From X’s and O’s to Press and Egos: The Evolution of the NFL Head Coach


I don’t think Vince Lombardi, Tom Landry or Bum Phillips ever cared what the press said.

Something tells me that if a player’s ego got too big, George Allen or George Halas would sit him. He wouldn’t have a single person to whom he would have to answer.

But those were the old days. The days when a coach was actually in charge of the players on the team, and not the other way around. This was before the 24 hour news cycle, sports blogs (hey, that’s us!), fans with demands and all the other nonsense that surrounds an NFL team in the modern era. Truth is, I probably wouldn’t trade it for the old days — the modern game is more exciting, more accessible than ever — but it occurred to me last night while watching that awful Rams/Seahawks game that being a coach now is less like being a coach and more like being… something else.

I’ll explain. NFL head coaches now give daily press conferences. They’re asked to do radio shows locally and, if there’s a big enough story on their team, nationally. They’re asked to comment on player performance immediately after wins and losses. They’re asked to comment on injury status immediately after games. They have to turn a blind ear to the scathing criticisms coming from teevee, radio and newspaper columnists on a 24 hour beat.

Supplied entries
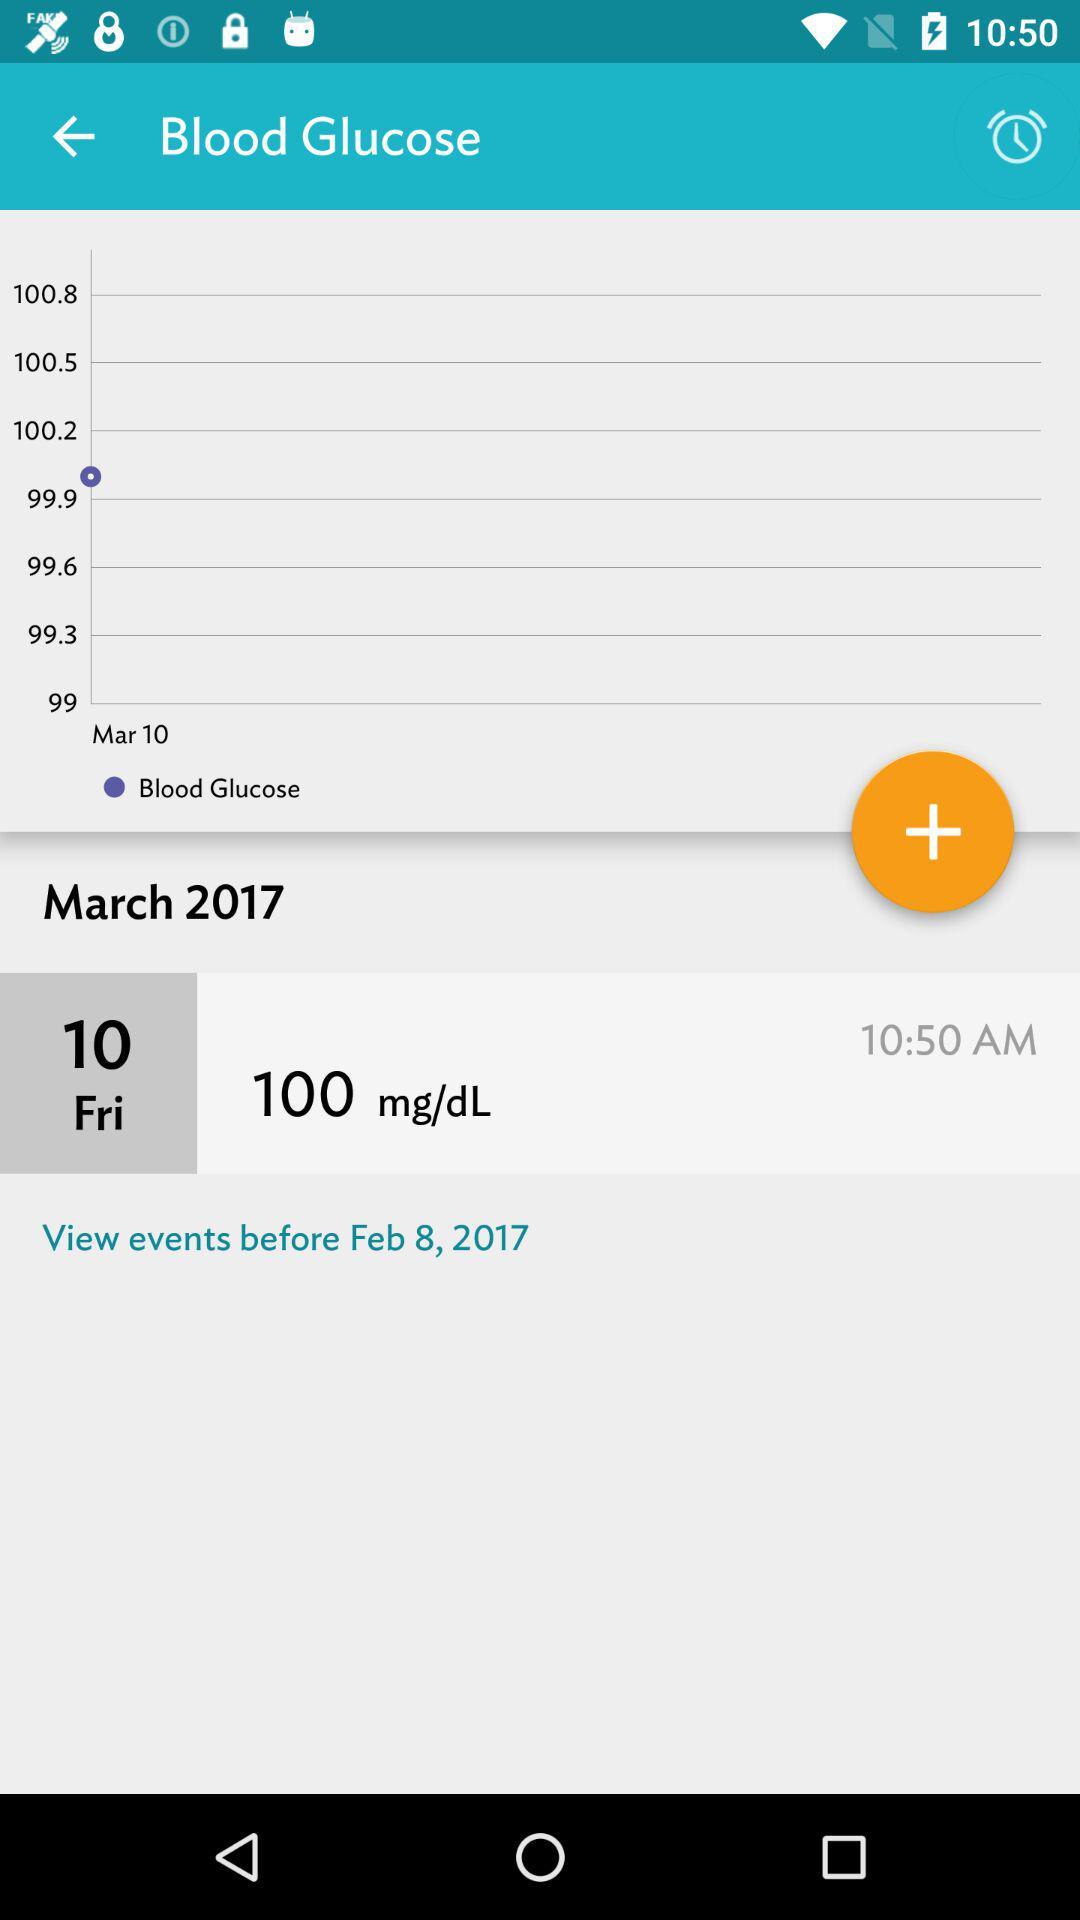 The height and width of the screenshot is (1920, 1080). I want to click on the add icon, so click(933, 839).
* * *
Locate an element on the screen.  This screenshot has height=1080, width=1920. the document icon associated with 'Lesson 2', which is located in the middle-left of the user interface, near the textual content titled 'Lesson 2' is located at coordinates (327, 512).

Written exercise
Copy the NFL head coach article word for word, beginning at the words "I’ll explain. NFL" and stopping after "24 hour beat.". The items above aren't needed for this.

The reply
I’ll explain. NFL head coaches now give daily press conferences. They’re asked to do radio shows locally and, if there’s a big enough story on their team, nationally. They’re asked to comment on player performance immediately after wins and losses. They’re asked to comment on injury status immediately after games. They have to turn a blind ear to the scathing criticisms coming from teevee, radio and newspaper columnists on a 24 hour beat.